DATA =>

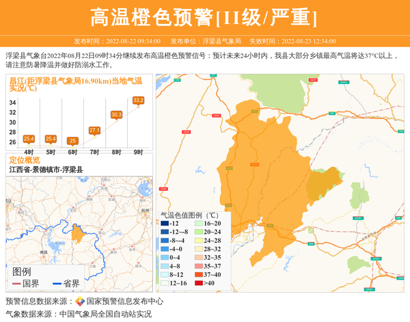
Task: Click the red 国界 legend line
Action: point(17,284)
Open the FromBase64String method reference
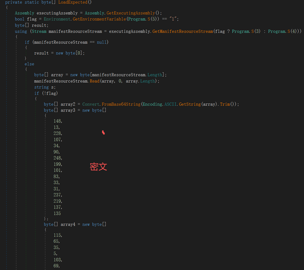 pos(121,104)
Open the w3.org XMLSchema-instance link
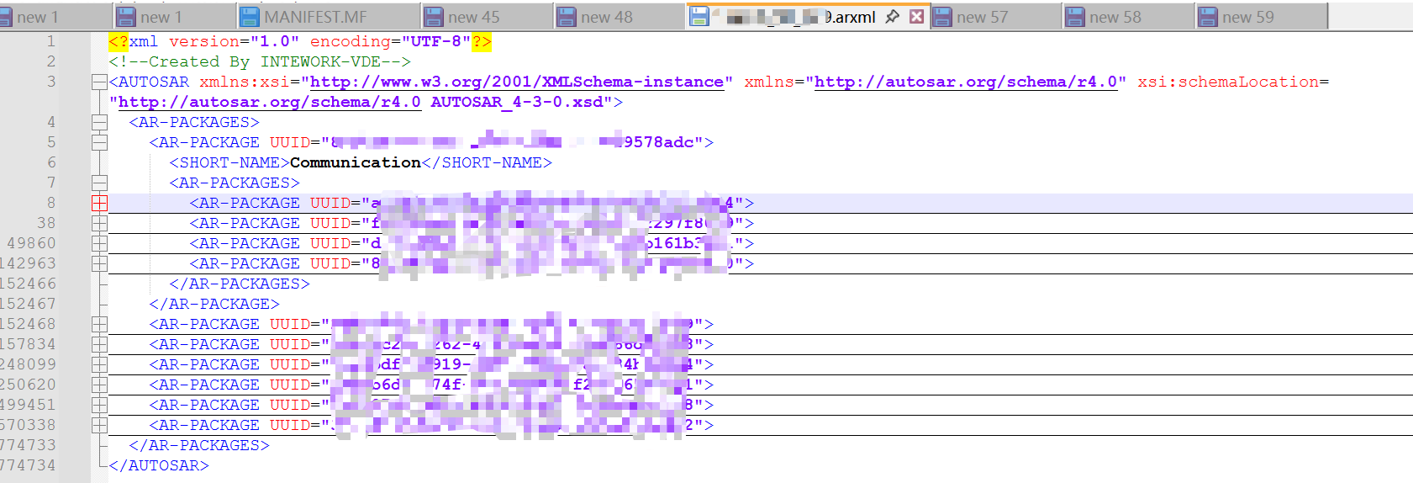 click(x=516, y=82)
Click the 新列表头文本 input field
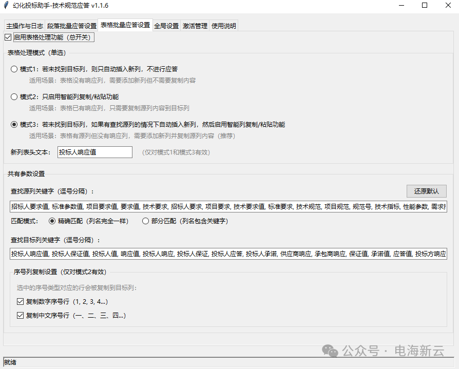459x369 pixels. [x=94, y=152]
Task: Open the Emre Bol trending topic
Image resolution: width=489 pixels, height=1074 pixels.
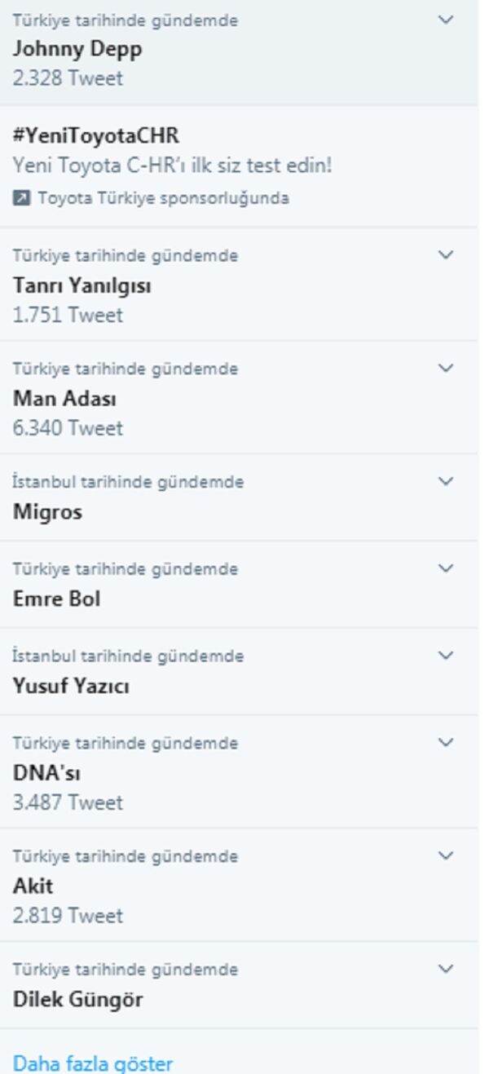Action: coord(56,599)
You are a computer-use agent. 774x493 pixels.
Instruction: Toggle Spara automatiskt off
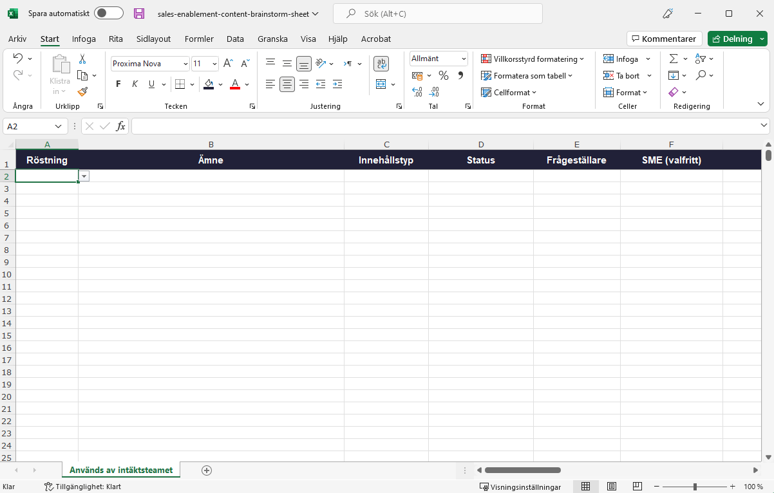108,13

...

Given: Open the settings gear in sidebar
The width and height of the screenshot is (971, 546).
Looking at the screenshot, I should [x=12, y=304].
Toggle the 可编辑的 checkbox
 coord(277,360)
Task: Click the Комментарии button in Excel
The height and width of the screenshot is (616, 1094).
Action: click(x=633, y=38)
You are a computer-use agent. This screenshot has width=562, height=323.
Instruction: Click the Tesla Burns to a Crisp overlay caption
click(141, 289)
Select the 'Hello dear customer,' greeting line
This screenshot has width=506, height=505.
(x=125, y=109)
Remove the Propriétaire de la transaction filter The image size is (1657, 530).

PROBLEM DESCRIPTION =>
What is the number of lines in the entries above that hold the string "computer"? Please state that number alone.

THE COMPLETED TASK =>
2